A bizarre allegation on the TV news and a scolding of party members by a top official set the scene for a highly charged National Party candidate selection
The National Party has chosen Emma Mellow as its candidate for the Auckland Central seat with less than four weeks until early voting begins, but the controversial fight for the seat could leave scars within its party organisation nationwide.
Mellow won on the second ballot from the party’s already-selected Manurewa candidate Nuwanthie Samarakone, who had been encouraged by the hierarchy to go for the high-profile Auckland Central candidacy and who was then subjected to social media rumours and attacks from within the party.
National’s president Peter Goodfellow, widely thought to have backed Samarakone’s bid, was not at the electorate selection meeting last night at Westhaven, Auckland. Nor was the party leader Judith Collins, who had campaigned in Auckland through Monday but attended a party fundraiser in South Auckland.
The regional president, Andrew Hunt, opened the night with a strong speech critical of party members who had conducted campaigns of rumour and falsehood through the selection battle. It was easy for people to launch rumours but it diverted the party from its mission. He apologised for an error that had resulted in too few nominees for final selection and then a delay until last night in choosing the contender but rubbished claims officials had favoured one candidate over any other. Hunt said rumours he had personally been phoning delegates on behalf of one candidate were completely false.
“Stop it,” he scolded those present. “Join me in stamping it out. As the leader said, dirty politics has no place in the National Party.”
His comments came 90 minutes after Newshub had broadcast a claim a sitting board member of the National Party, Roger Bridge, was alleged to have made a late night call to NewstalkZB talkback radio using the name “Merv, from Manurewa” to question Samarakone’s abandoning of Manurewa for the Auckland Central contest.

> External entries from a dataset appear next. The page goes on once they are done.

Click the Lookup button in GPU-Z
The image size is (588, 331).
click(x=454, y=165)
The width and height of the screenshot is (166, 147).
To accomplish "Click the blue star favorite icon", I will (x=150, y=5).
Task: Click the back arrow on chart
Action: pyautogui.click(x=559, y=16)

The identifying of the talkback call to media can only have come from someone with internal party motivations. If it was indeed Bridge, it would be an unprecedented and puzzling attempted intervention by a member of the party’s national board. The New Zealand Herald, which is under the same NZME banner as NewstalkZB, later reported the call allegedly came from Bridge’s phone number.
As for Mellow, after her victory was announced she saluted Samarakone and the other finalist Rob Thomas as “amazing people, and I cannot wait for you to join our caucus and being MPs one day.”
Samarakone spoke briefly about the importance of the party vote for the blue team but had to be prompted by Thomas to congratulate Mellow. “We will be right there behind you in supporting you,” she said to the victor. “I don’t want – and you don’t want – to wake up on the 20th of September and find this is a red seat.”
Mellow, 30, is a communications executive at ANZ Bank. She previously worked as a press secretary for a minister while in Australia and for Sydney Airport. In 12 years in the National Party, Mellow has been the northern chair of the Young Nats and serves on the young business committee. She describes herself as “a young liberal woman” and believes her National team, rather than her individual brand versus other individuals, will determine the seat.
She will begin campaigning Tuesday morning to hold the seat being vacated by retiring National MP Nikki Kaye. Kaye was present at the selection meeting but did not speak and left immediately after Mellow’s victory remarks. She posted on Instagram that Mellow was “articulate, smart, hard working and caring” and would make an excellent MP. “It was a competitive race with some outstanding candidates.”
Kaye’s departure has encouraged Labour’s Helen White to believe she can take the seat she contested in 2017, coming second by 1581 votes – and has the prominent Green candidate, MP Chloe Swarbrick, targeting victory to secure her party an electorate seat and guaranteed presence in Parliament.
Interestingly, the question posed to all candidates on behalf of the National Party president was how candidates would attack Green Party policies on asset taxes and income tax increases to “gain more National Party votes in Auckland Central.”
Mellow’s media conference after the event was a tentative, cautious start. She did not engage over the obvious division within the electorate and party over the selection, saying only the process had been fair and that she hoped her proud support for Kaye and her ambition for National helped get her the role.
“It is going to be difficult but I’ll be working every day, tirelessly on the ground to win. I think it’s going to be a tight race.”
On the broader battle, National MPs are becoming bolder in dispatching New Zealand First to electoral oblivion. List MP Paul Goldsmith spoke at the meeting, running through the tax intentions of National, the Greens, Labour and then said: “Who knows about New Zealand First? But who cares?”
Former Speaker David Carter said the polls might show National up against it, but “I’ll tell you one thing. New Zealand First are not going to make it” and in a drag race between Labour and National “we’ve got an even chance.”
After the upheavals in the caucus and now the party organisation and rank and file, an even keel might be needed first.